Thermodynamic Natural Gradient Descent
This addresses the hardware limitation for large-scale neural network training, offering a potential speed-up for practitioners, though it is incremental as it builds on existing NGD concepts with a novel hardware implementation.
The paper tackles the computational overhead of second-order training methods like natural gradient descent (NGD) by proposing a hybrid digital-analog algorithm that leverages thermodynamic properties to achieve similar per-iteration complexity as first-order methods, demonstrating superiority over state-of-the-art methods on classification and language model fine-tuning tasks with numerical results.

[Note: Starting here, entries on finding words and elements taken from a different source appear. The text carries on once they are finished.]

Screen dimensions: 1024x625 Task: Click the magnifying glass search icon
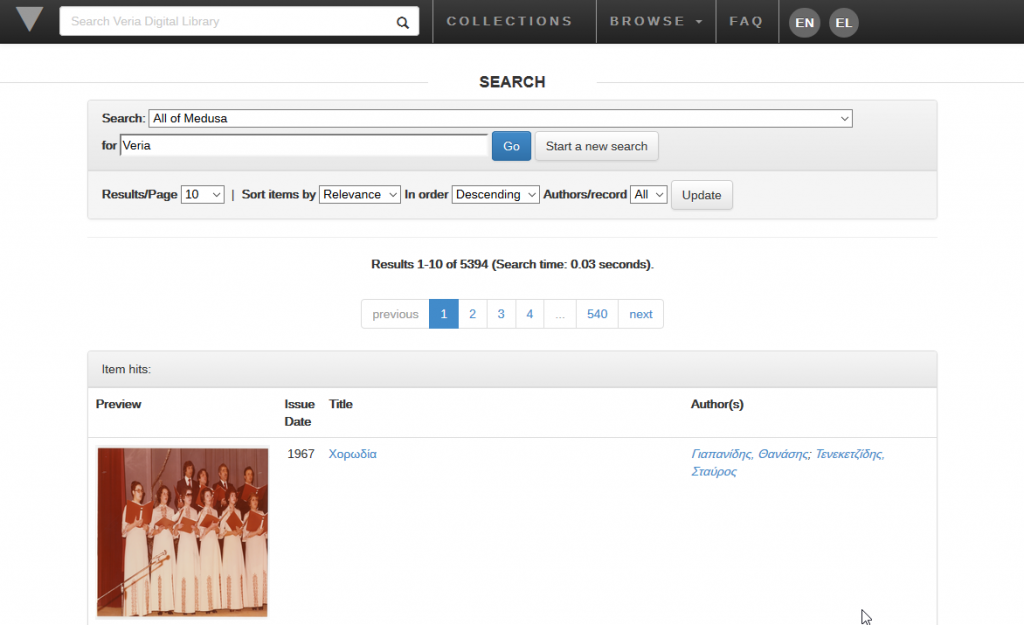coord(402,22)
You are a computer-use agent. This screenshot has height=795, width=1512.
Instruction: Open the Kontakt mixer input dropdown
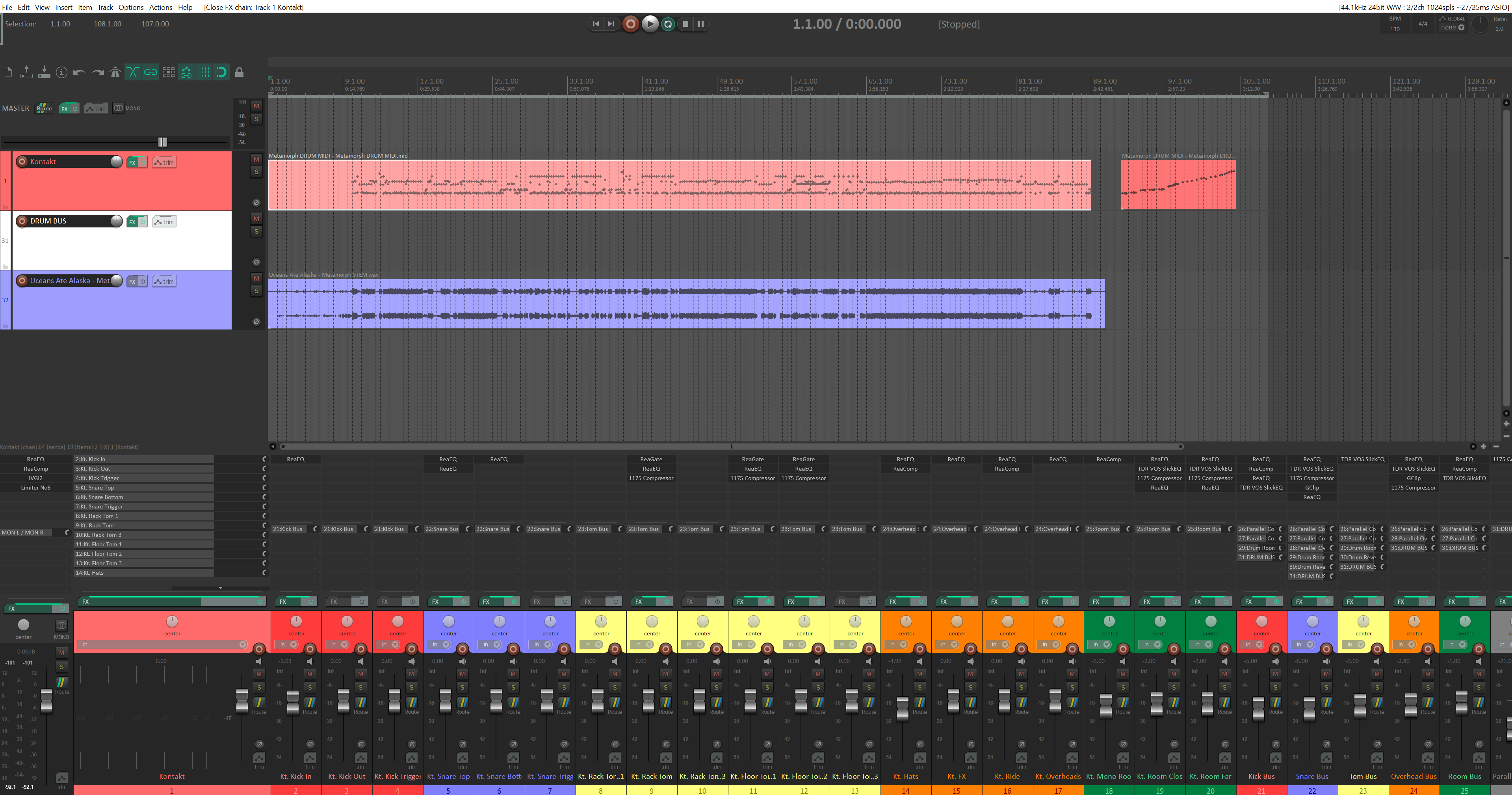tap(242, 645)
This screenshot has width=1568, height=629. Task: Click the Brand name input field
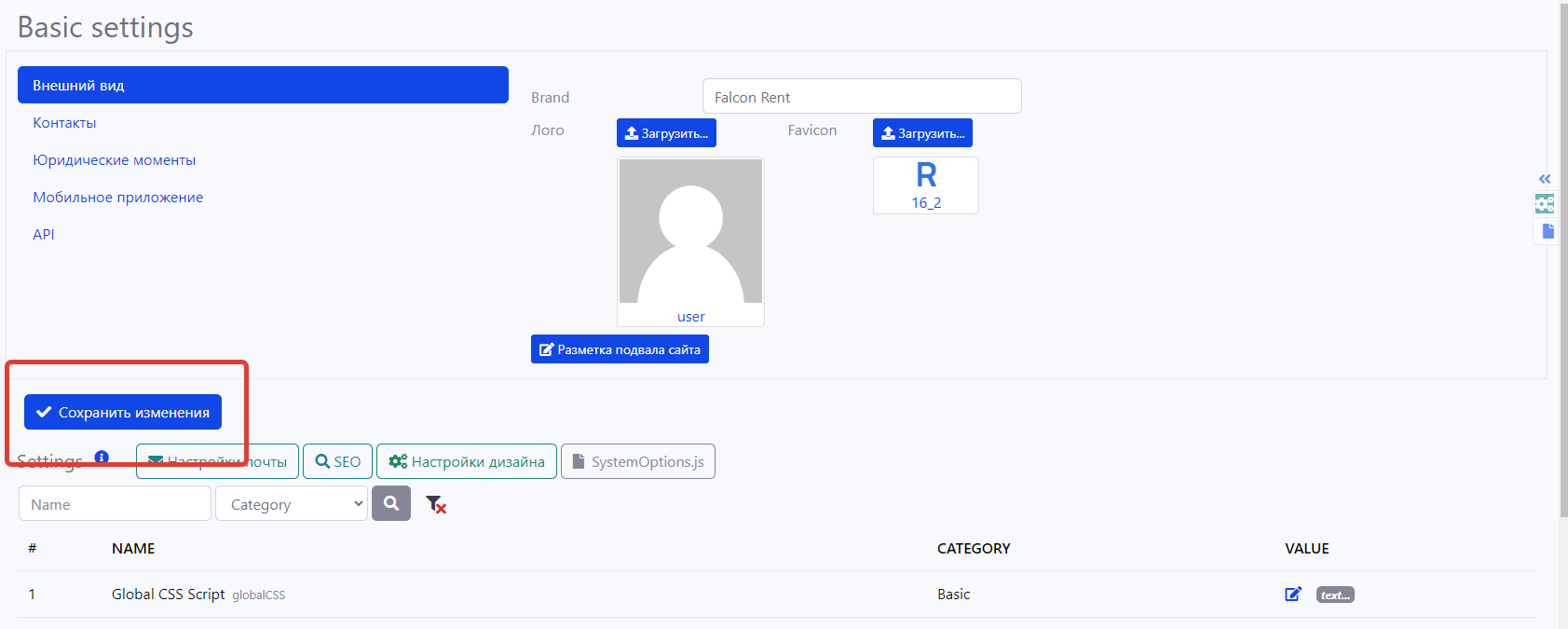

Second-order training methods have better convergence properties than gradient descent but are rarely used in practice for large-scale training due to their computational overhead. This can be viewed as a hardware limitation (imposed by digital computers). Here we show that natural gradient descent (NGD), a second-order method, can have a similar computational complexity per iteration to a first-order method, when employing appropriate hardware. We present a new hybrid digital-analog algorithm for training neural networks that is equivalent to NGD in a certain parameter regime but avoids prohibitively costly linear system solves. Our algorithm exploits the thermodynamic properties of an analog system at equilibrium, and hence requires an analog thermodynamic computer. The training occurs in a hybrid digital-analog loop, where the gradient and Fisher information matrix (or any other positive semi-definite curvature matrix) are calculated at given time intervals while the analog dynamics take place. We numerically demonstrate the superiority of this approach over state-of-the-art digital first- and second-order training methods on classification tasks and language model fine-tuning tasks.